Volga en flammes (1934) de Viktor Tourjansky

Volga en flammesDans la Russie tzariste du XIXe siècle, le jeune lieutenant Orloff est nommé dans une lointaine garnison sur les bords de la Volga. En route, il sauve la vie d’un homme lors d’une tempête de neige. Arrivé à destination, il tombe instantanément amoureux de la fille du colonel, ce qui lui vaut l’inimitié durable du lieutenant Schalin, son ancien prétendant. Mais une menace bien plus importante pèse sur la garnison… Avec la vogue de l’exotisme dans le cinéma des années trente, il était logique que Victor Tourjansky, l’un des pionniers du cinéma russe venu se réfugier en France à la Révolution, réalise quelques films nous plongeant au coeur de la Russie. Il a effectivement tous les atouts pour bien en restituer toute l’atmosphère. Il adapte en premier la célèbre nouvelle de Pouchkine, La Fille du Capitaine, assez fidèlement même si le déroulement du scénario paraît quelque peu perfectible. De belles scènes d’extérieurs dans la neige, les chants mélancoliques donnent effectivement une belle atmosphère très russe (du moins à nos yeux d’occidentaux). Les acteurs principaux français sont nettement moins crédibles mais font une adéquate prestation.
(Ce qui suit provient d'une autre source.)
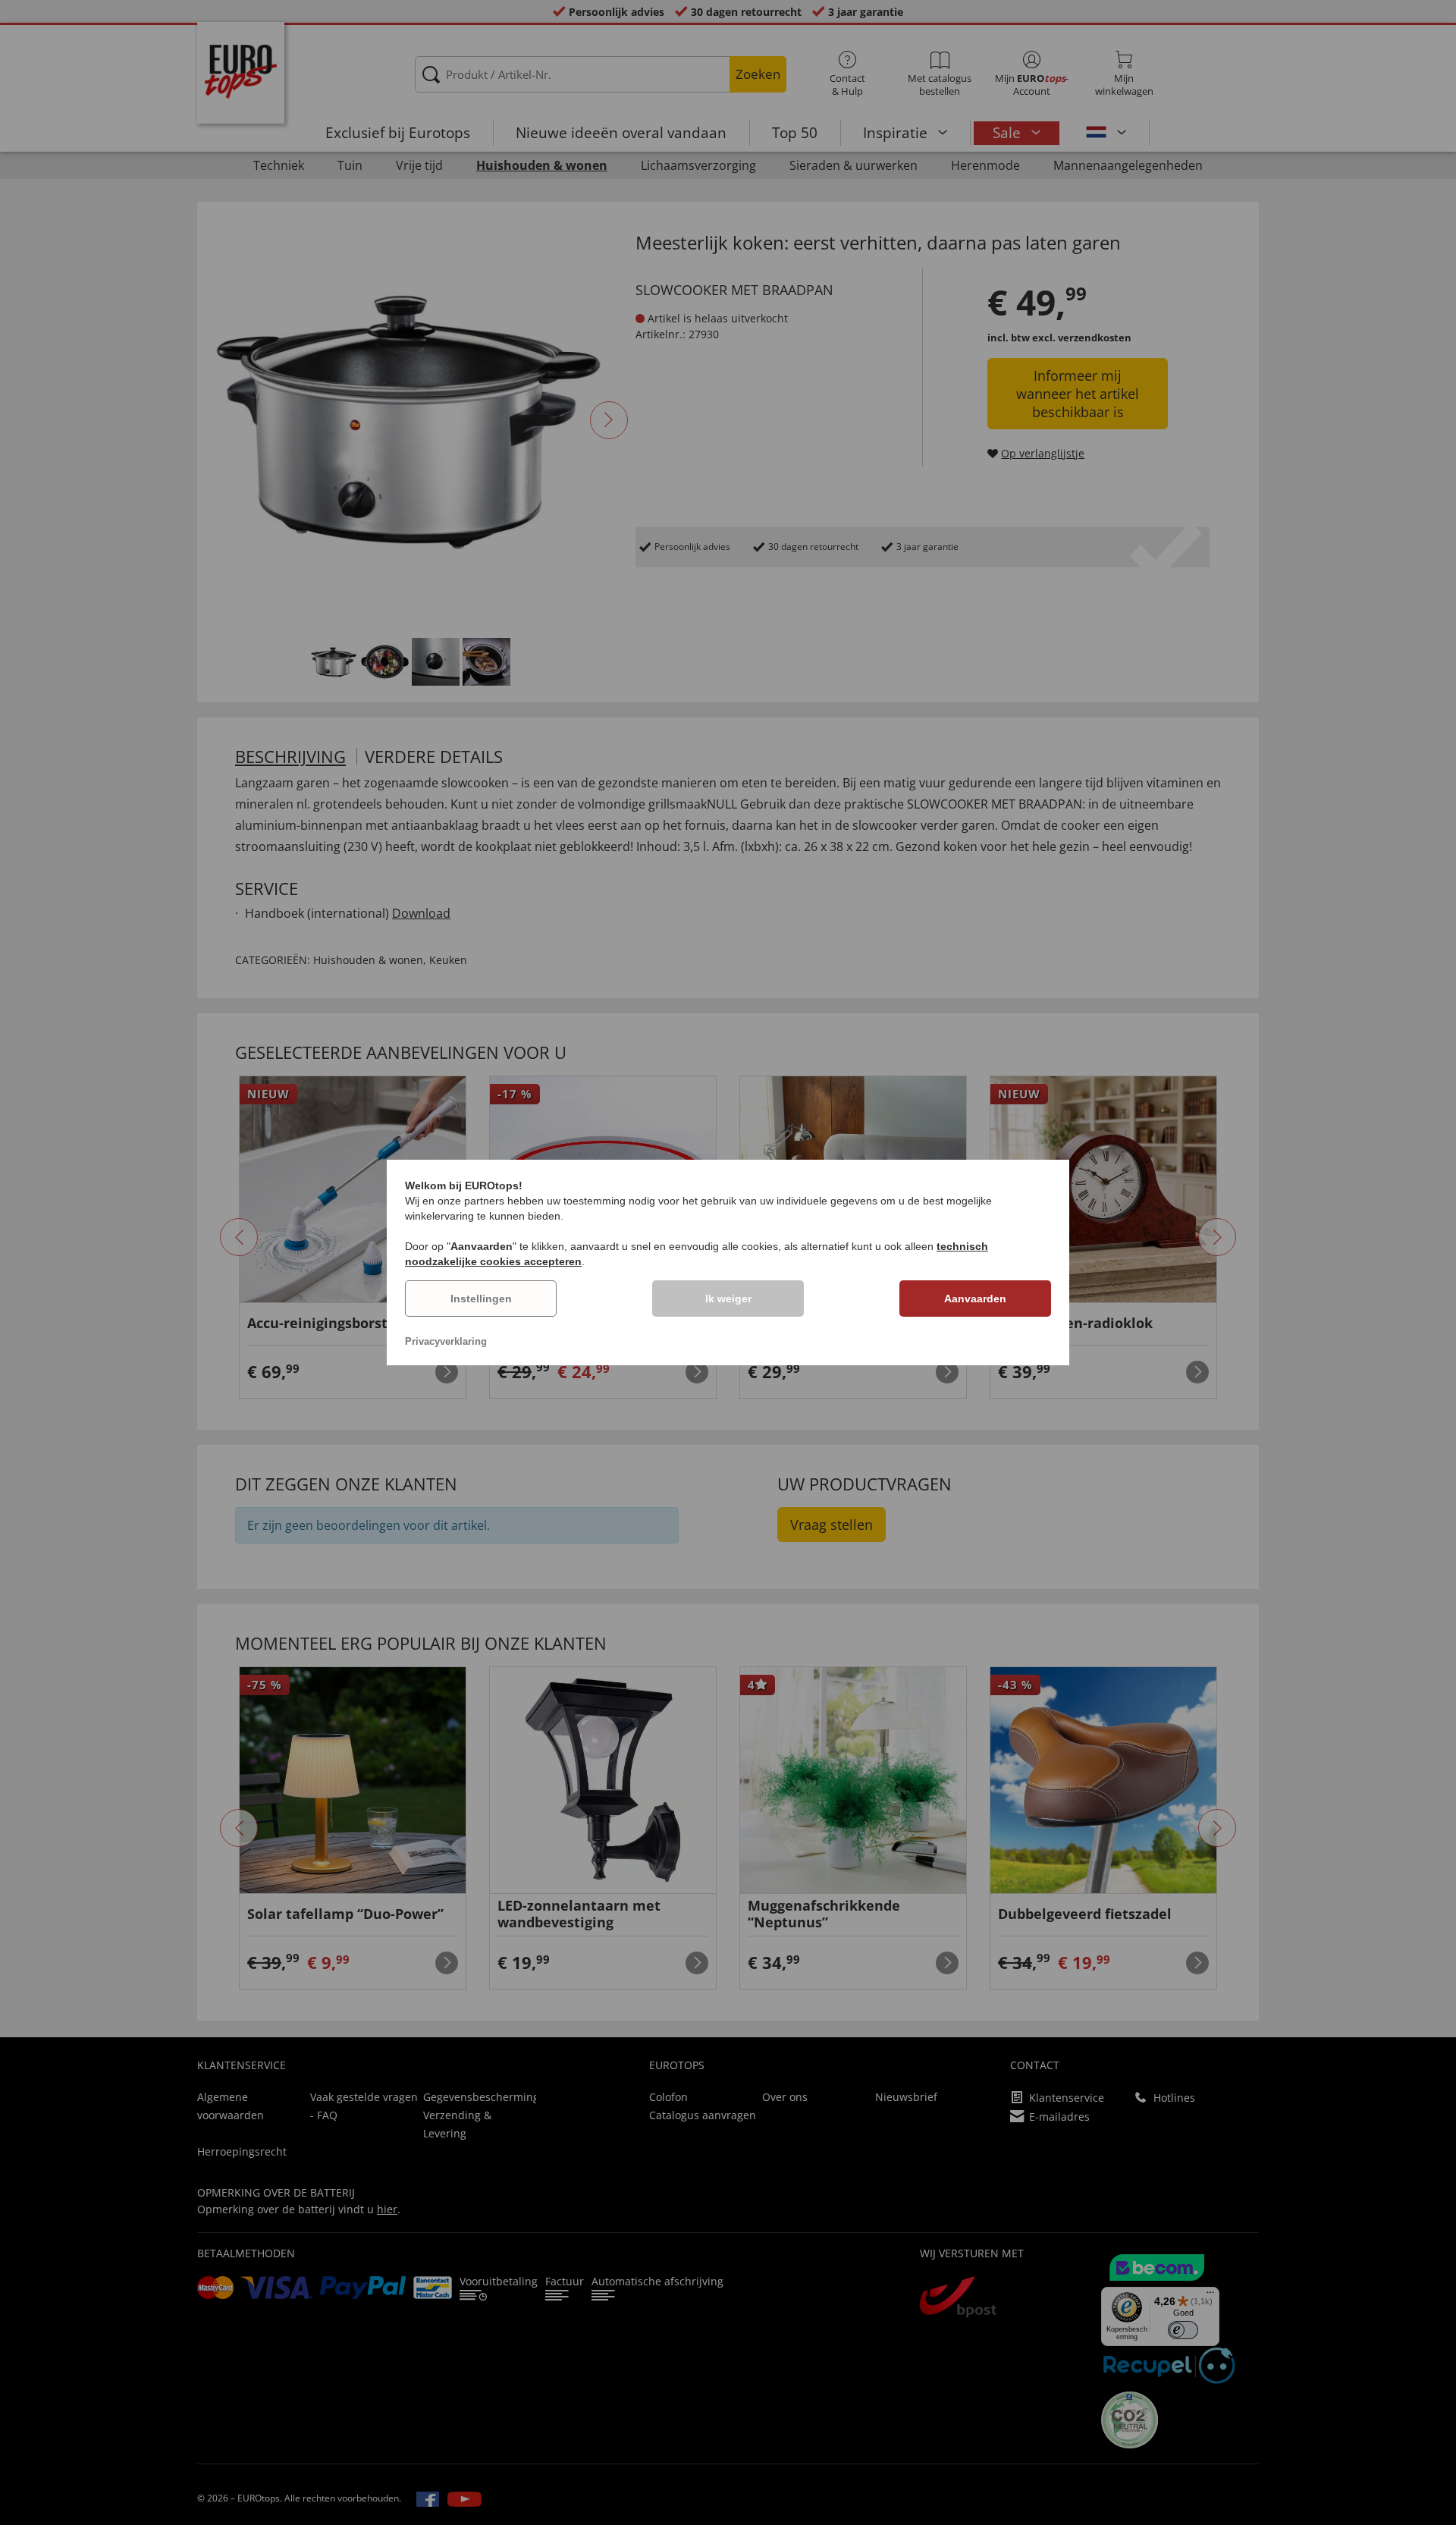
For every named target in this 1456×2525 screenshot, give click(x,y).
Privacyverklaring (446, 1341)
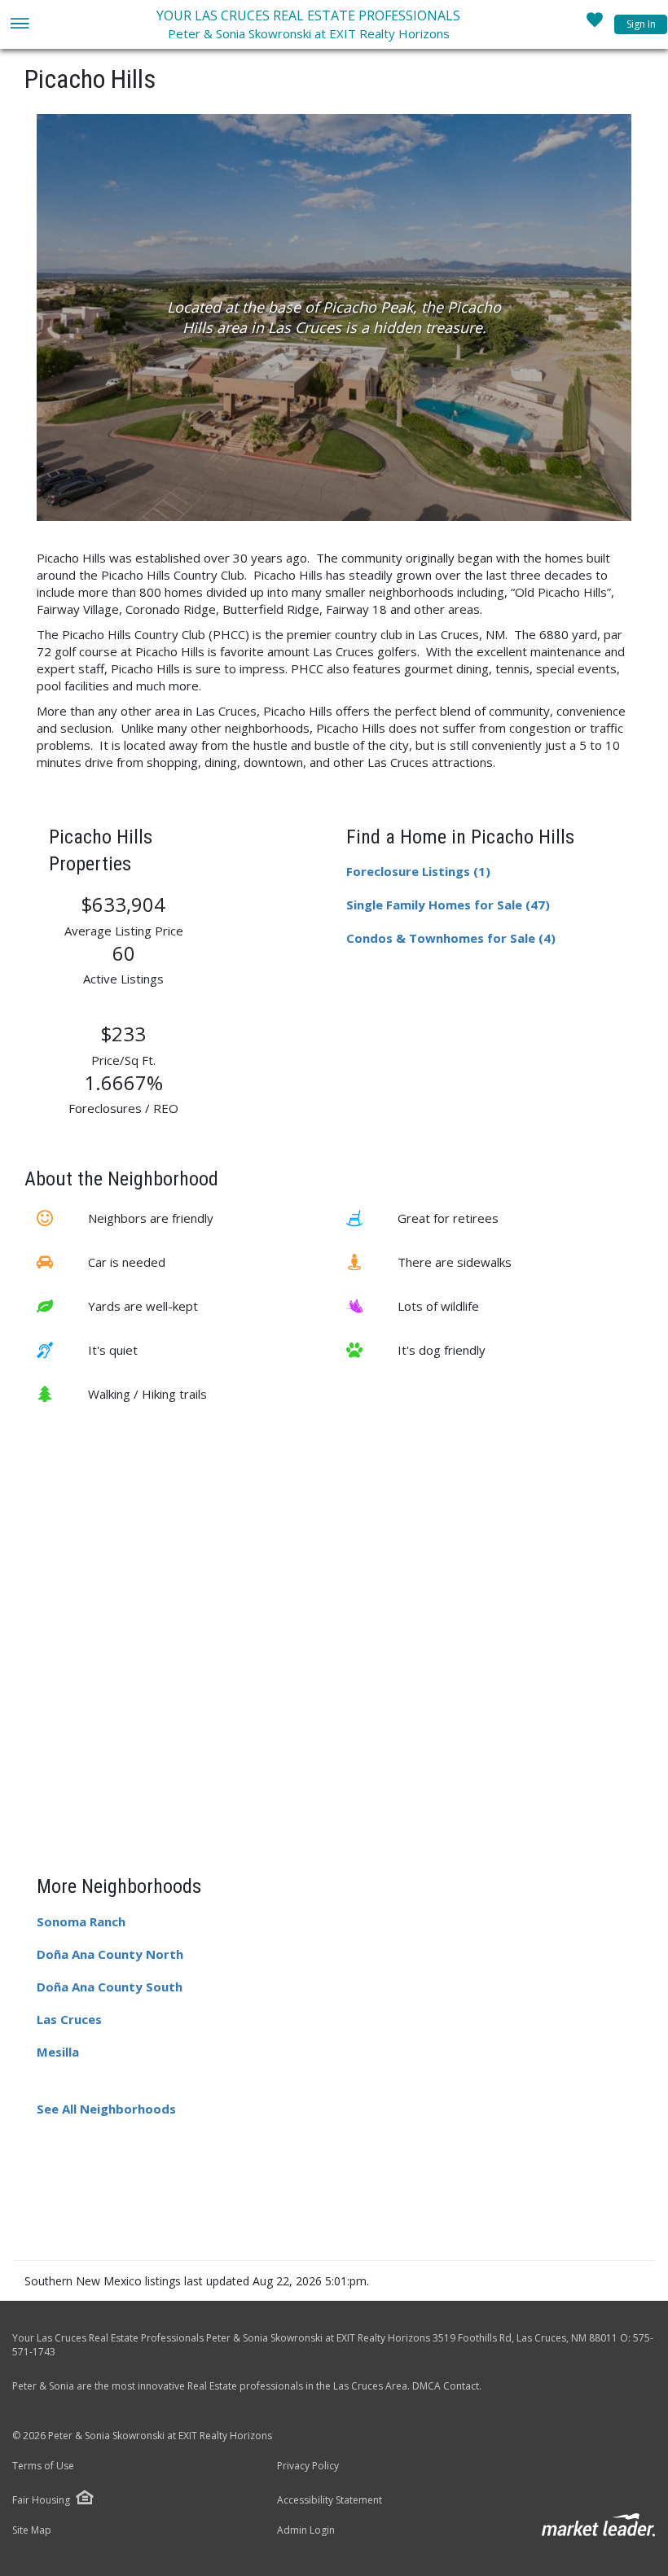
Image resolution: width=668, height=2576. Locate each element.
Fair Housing (41, 2500)
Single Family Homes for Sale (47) (448, 904)
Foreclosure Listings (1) (418, 871)
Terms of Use (43, 2466)
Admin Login (306, 2530)
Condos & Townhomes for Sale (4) (451, 938)
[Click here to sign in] (594, 24)
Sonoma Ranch (81, 1921)
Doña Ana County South (109, 1986)
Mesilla (58, 2052)
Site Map (31, 2530)
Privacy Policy (308, 2466)
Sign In (641, 24)
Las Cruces (69, 2019)
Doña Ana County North (110, 1954)
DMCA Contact (445, 2386)
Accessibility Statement (329, 2500)
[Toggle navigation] (19, 25)
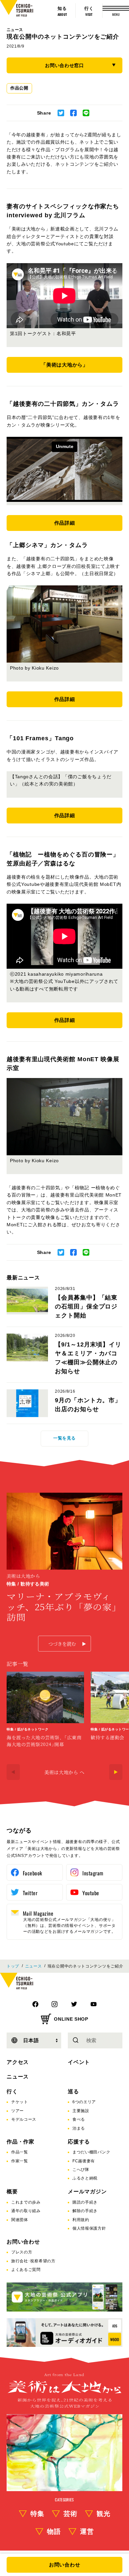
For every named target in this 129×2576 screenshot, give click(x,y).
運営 (87, 2531)
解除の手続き (85, 2211)
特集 (37, 2513)
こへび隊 (80, 2169)
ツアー (17, 2110)
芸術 (70, 2513)
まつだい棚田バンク (91, 2152)
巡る (73, 2091)
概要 (12, 2191)
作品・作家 (20, 2141)
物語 (54, 2531)
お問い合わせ (23, 2242)
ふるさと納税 (85, 2178)
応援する (79, 2141)
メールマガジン (87, 2191)
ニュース (15, 29)
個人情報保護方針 (89, 2228)
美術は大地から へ (64, 1772)
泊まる (78, 2128)
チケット (19, 2102)
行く (12, 2091)
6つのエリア (84, 2102)
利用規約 (80, 2219)
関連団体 (19, 2219)
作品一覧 (19, 2152)
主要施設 (80, 2110)
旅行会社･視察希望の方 (33, 2261)
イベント (79, 2062)
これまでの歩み (26, 2202)
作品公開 (19, 88)
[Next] (115, 1772)
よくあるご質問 (26, 2269)
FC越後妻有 (83, 2161)
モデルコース (23, 2119)
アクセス (18, 2062)
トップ (13, 1966)
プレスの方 (21, 2252)
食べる (78, 2119)
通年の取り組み (26, 2211)
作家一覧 (19, 2161)
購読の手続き (85, 2202)
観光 (103, 2513)
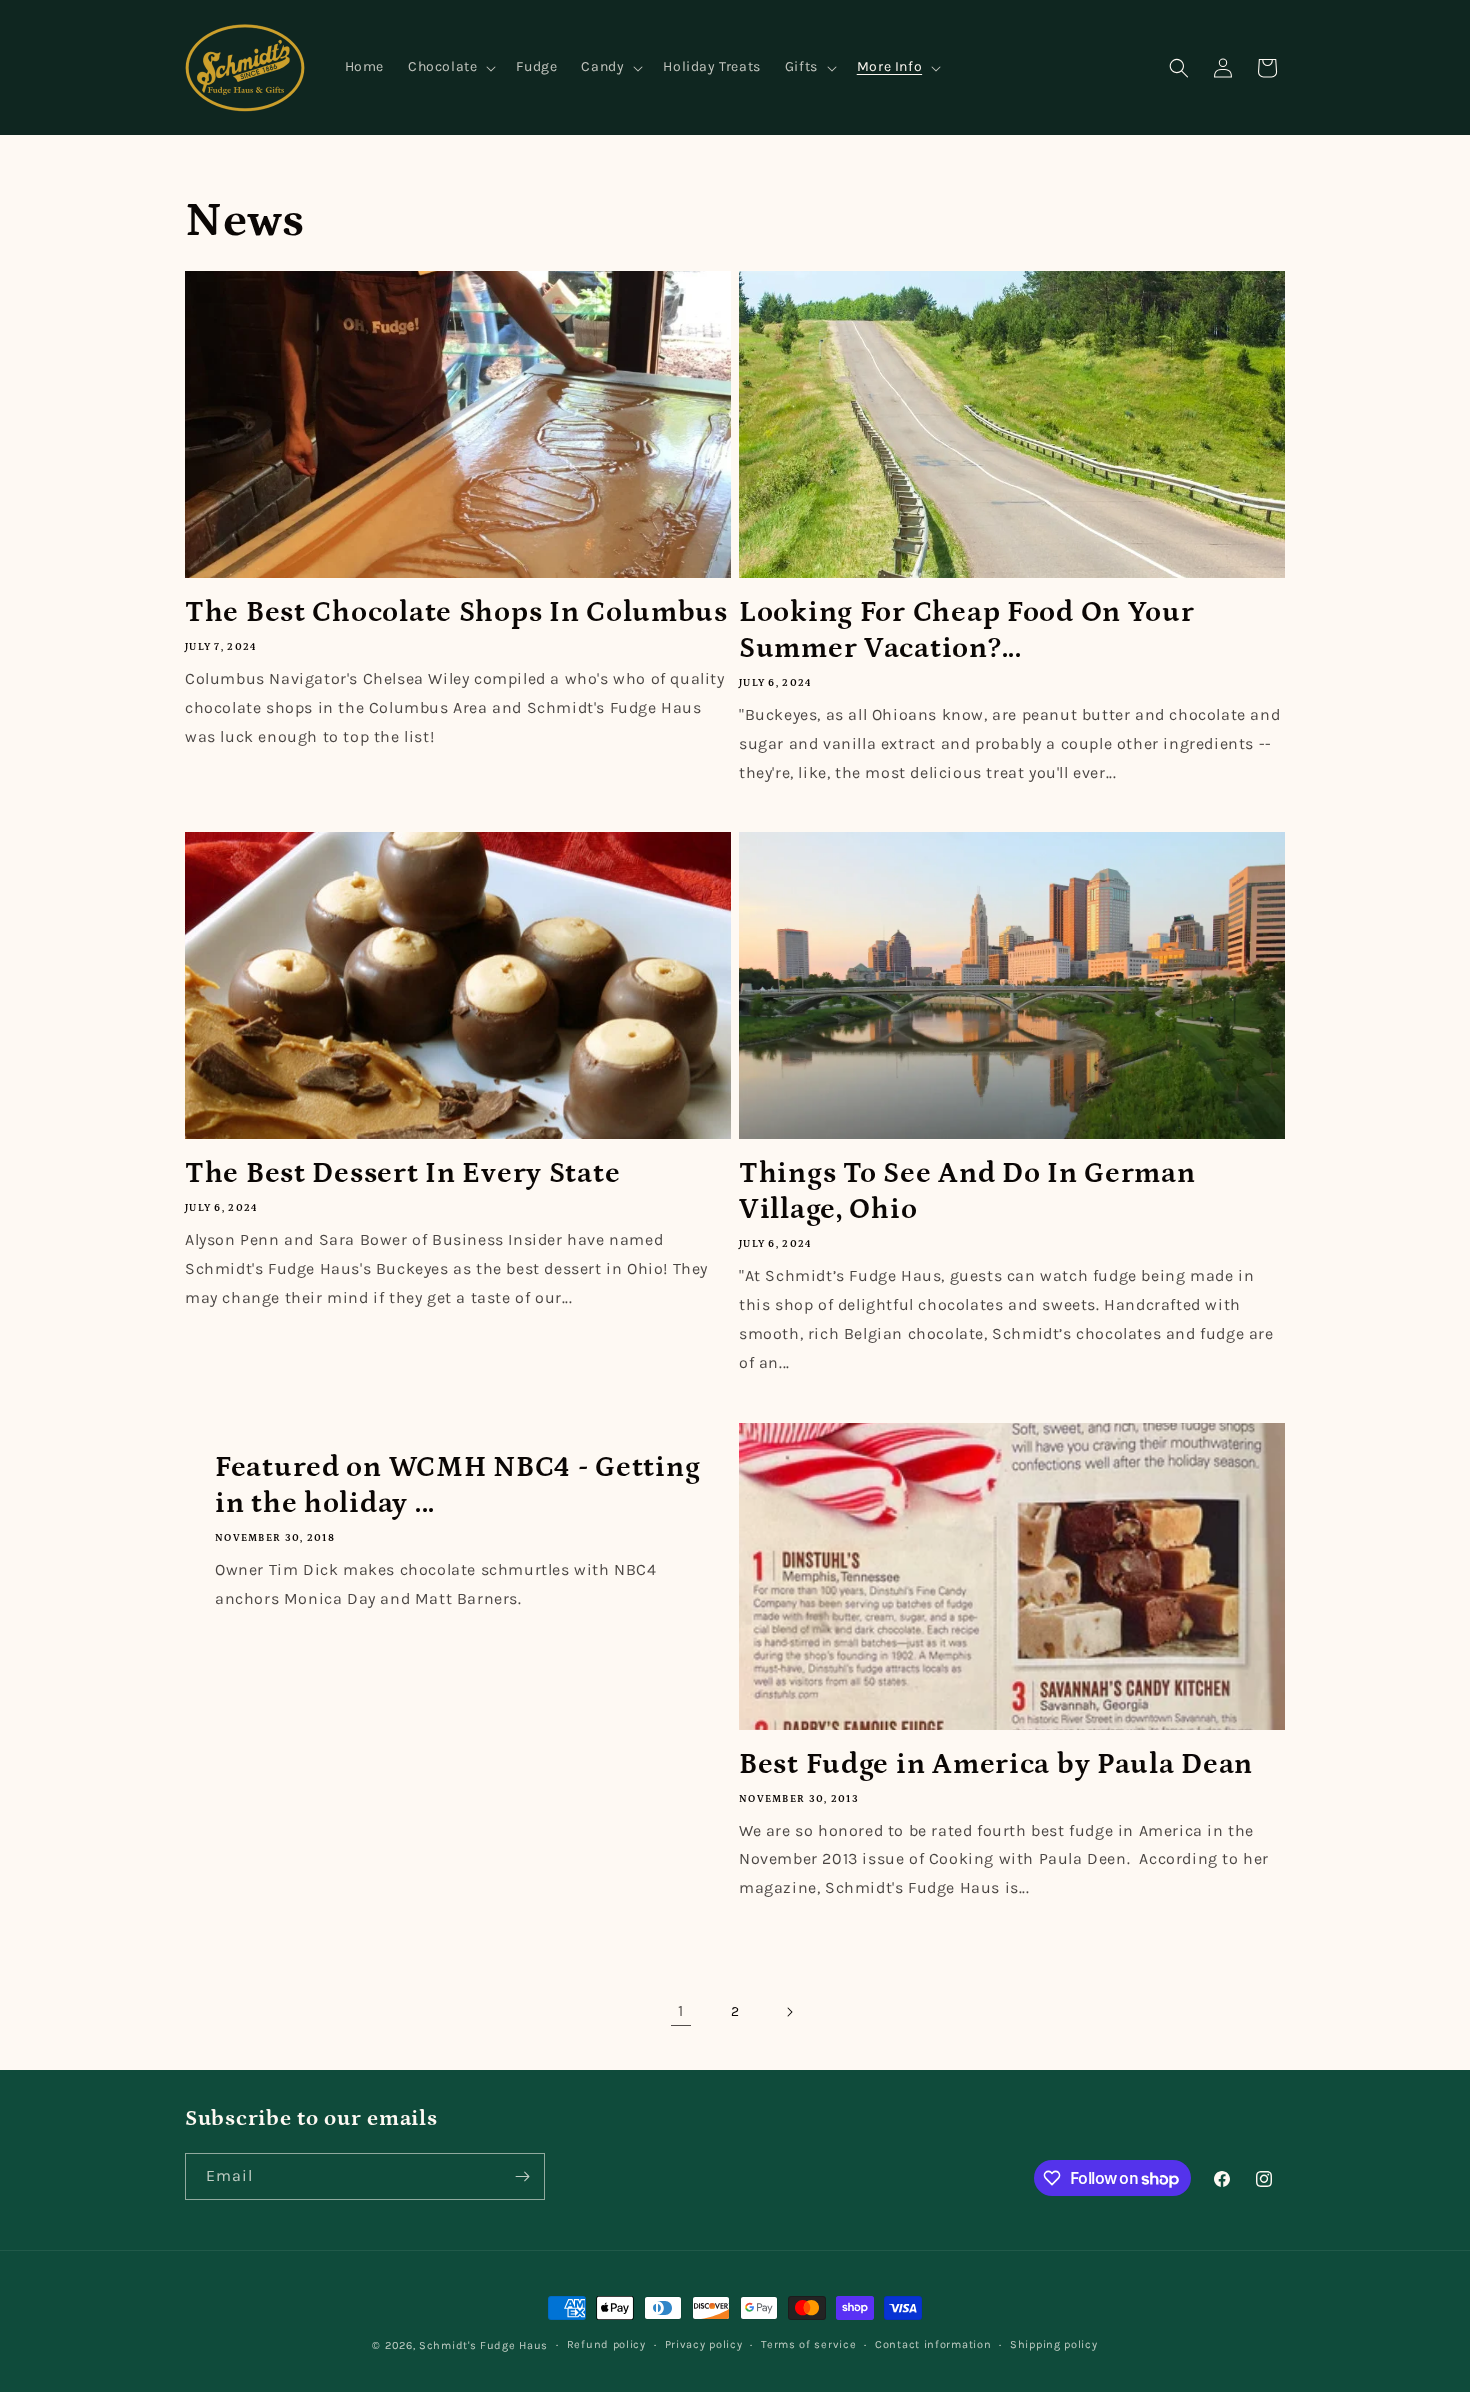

Danielle Darrieux (à 17 ans, déjà dans son septième film) est encore assez insignifiante ; elle n’a pas cette présence à l’écran qu’elle saura développer ensuite. Volga en flammes était un film assez rare mais a été récemment brillamment restauré.
Elle:
Lui : 2 étoiles

Acteurs: Albert Préjean, Valéry Inkijinoff, Danielle Darrieux, Raymond Rouleau, Henri Marchand
Voir la fiche du film et la filmographie de Viktor Tourjansky sur le site IMDB.

Volga en flammes
La scène d’ouverture de Volga en flammes de Viktor Tourjansky.

Volga en flammes
Danielle Darrieux et Albert Préjean dans Volga en flammes de Viktor Tourjansky.

1 novembre 2015

Mister Flow (1936) de Robert Siodmak

Mister FlowUn jeune avocat sans clients se voit confier la défense d’un domestique emprisonné pour avoir volé une épingle de cravate à son patron. Le domestique lui demande d’aller chercher une valise pour la remettre à la femme de son patron… Adaptation d’un roman de Gaston Leroux, le film Mister Flow réunit de grands talents et pourtant le résultat se révèle plutôt décevant. On peut même l’impression que chacun a tiré la couverture à lui : l’excellent dialoguiste Henri Jeanson fait du Jeanson et l’on a bien du mal à reconnaitre la paternité de Gaston Leroux dans cette histoire plutôt banale et qui est plus marquée par la comédie que par le mystère. Louis Jouvet, dans ses rares apparitions, a une fâcheuse tendance à rechercher la connivence avec le spectateur. En fait, si le film se regarde sans déplaisir, c’est surtout grâce à Fernand Gravey et Edwige Feuillère, tous deux charmants et surtout qui prennent visiblement plaisir à jouer. Mais l’ensemble est loin d’être remarquable.
Elle:
Lui : 2 étoiles

Acteurs: Fernand Gravey, Edwige Feuillère, Jean Périer, Vladimir Sokoloff, Louis Jouvet
Voir la fiche du film et la filmographie de Robert Siodmak sur le site IMDB.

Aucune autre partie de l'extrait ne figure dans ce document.